WORK ITEM> The listing is to be duplicated in full, exactly as written.

RECORD EXTRACTS>

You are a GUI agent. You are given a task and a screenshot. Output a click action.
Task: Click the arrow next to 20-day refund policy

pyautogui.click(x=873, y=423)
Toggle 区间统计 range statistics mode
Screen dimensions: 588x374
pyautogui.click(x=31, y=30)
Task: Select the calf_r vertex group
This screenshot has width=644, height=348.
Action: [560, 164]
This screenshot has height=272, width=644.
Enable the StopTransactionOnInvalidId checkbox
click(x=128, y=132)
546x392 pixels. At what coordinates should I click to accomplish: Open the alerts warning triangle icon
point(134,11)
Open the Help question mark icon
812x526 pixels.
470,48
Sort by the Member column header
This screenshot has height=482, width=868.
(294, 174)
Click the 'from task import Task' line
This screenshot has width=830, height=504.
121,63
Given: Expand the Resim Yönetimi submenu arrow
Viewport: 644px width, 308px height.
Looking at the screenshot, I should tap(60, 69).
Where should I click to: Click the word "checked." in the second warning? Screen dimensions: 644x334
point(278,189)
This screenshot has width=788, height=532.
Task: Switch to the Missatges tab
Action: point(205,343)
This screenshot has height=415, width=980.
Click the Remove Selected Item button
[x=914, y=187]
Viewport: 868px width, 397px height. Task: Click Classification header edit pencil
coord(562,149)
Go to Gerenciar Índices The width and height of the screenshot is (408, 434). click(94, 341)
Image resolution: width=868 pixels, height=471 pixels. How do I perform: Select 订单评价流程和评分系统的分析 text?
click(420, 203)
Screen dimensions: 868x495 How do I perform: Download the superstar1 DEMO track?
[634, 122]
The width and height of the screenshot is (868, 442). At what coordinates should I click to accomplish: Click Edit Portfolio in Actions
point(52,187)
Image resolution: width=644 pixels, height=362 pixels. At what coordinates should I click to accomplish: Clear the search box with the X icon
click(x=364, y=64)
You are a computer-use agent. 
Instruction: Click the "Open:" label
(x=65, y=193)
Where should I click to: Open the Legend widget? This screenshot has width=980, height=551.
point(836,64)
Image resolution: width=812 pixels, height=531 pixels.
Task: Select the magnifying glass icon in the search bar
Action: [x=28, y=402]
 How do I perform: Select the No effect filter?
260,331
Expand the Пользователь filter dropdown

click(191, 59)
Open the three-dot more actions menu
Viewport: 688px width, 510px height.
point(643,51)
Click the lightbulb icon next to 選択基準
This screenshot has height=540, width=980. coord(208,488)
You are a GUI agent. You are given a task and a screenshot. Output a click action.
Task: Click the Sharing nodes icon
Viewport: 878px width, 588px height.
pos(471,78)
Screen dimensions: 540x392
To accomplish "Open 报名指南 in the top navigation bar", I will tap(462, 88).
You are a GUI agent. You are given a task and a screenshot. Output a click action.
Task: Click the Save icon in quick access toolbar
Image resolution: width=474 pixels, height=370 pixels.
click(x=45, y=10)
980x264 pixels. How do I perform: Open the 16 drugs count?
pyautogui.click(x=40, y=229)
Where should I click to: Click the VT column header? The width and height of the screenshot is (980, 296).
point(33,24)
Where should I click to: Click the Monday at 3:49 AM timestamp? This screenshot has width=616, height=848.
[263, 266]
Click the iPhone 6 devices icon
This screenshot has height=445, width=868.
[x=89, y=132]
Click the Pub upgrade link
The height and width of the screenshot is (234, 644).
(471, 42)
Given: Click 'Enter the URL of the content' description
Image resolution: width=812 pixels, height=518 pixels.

RESPONSE>
You are a GUI agent. You are given a task and a screenshot. Output a click action.
Task: Click the arrow next to 20-day refund policy

pyautogui.click(x=873, y=423)
Toggle 区间统计 range statistics mode
Screen dimensions: 588x374
pyautogui.click(x=31, y=30)
Task: Select the calf_r vertex group
This screenshot has width=644, height=348.
Action: [560, 164]
This screenshot has height=272, width=644.
Enable the StopTransactionOnInvalidId checkbox
click(x=128, y=132)
546x392 pixels. At what coordinates should I click to accomplish: Open the alerts warning triangle icon
point(134,11)
Open the Help question mark icon
812x526 pixels.
470,48
Sort by the Member column header
This screenshot has height=482, width=868.
(294, 174)
Click the 'from task import Task' line
This screenshot has width=830, height=504.
121,63
Given: Expand the Resim Yönetimi submenu arrow
Viewport: 644px width, 308px height.
Looking at the screenshot, I should tap(60, 69).
Where should I click to: Click the word "checked." in the second warning? Screen dimensions: 644x334
point(278,189)
This screenshot has width=788, height=532.
Task: Switch to the Missatges tab
Action: point(205,343)
This screenshot has height=415, width=980.
Click the Remove Selected Item button
[x=914, y=187]
Viewport: 868px width, 397px height. Task: Click Classification header edit pencil
coord(562,149)
Go to Gerenciar Índices The width and height of the screenshot is (408, 434). click(94, 341)
Image resolution: width=868 pixels, height=471 pixels. How do I perform: Select 订单评价流程和评分系统的分析 text?
click(420, 203)
Screen dimensions: 868x495 How do I perform: Download the superstar1 DEMO track?
[634, 122]
The width and height of the screenshot is (868, 442). At what coordinates should I click to accomplish: Click Edit Portfolio in Actions
point(52,187)
Image resolution: width=644 pixels, height=362 pixels. At what coordinates should I click to accomplish: Clear the search box with the X icon
click(x=364, y=64)
You are a computer-use agent. 
Instruction: Click the "Open:" label
(x=65, y=193)
Where should I click to: Open the Legend widget? This screenshot has width=980, height=551.
point(836,64)
Image resolution: width=812 pixels, height=531 pixels.
Task: Select the magnifying glass icon in the search bar
Action: [x=28, y=402]
 How do I perform: Select the No effect filter?
260,331
Expand the Пользователь filter dropdown

click(191, 59)
Open the three-dot more actions menu
Viewport: 688px width, 510px height.
point(643,51)
Click the lightbulb icon next to 選択基準
This screenshot has height=540, width=980. coord(208,488)
You are a GUI agent. You are given a task and a screenshot. Output a click action.
Task: Click the Sharing nodes icon
Viewport: 878px width, 588px height.
pos(471,78)
Screen dimensions: 540x392
To accomplish "Open 报名指南 in the top navigation bar", I will tap(462, 88).
You are a GUI agent. You are given a task and a screenshot. Output a click action.
Task: Click the Save icon in quick access toolbar
Image resolution: width=474 pixels, height=370 pixels.
click(x=45, y=10)
980x264 pixels. How do I perform: Open the 16 drugs count?
pyautogui.click(x=40, y=229)
Where should I click to: Click the VT column header? The width and height of the screenshot is (980, 296).
point(33,24)
Where should I click to: Click the Monday at 3:49 AM timestamp? This screenshot has width=616, height=848.
[263, 266]
Click the iPhone 6 devices icon
This screenshot has height=445, width=868.
[x=89, y=132]
Click the Pub upgrade link
The height and width of the screenshot is (234, 644).
(471, 42)
Given: Click 'Enter the URL of the content' description
Image resolution: width=812 pixels, height=518 pixels.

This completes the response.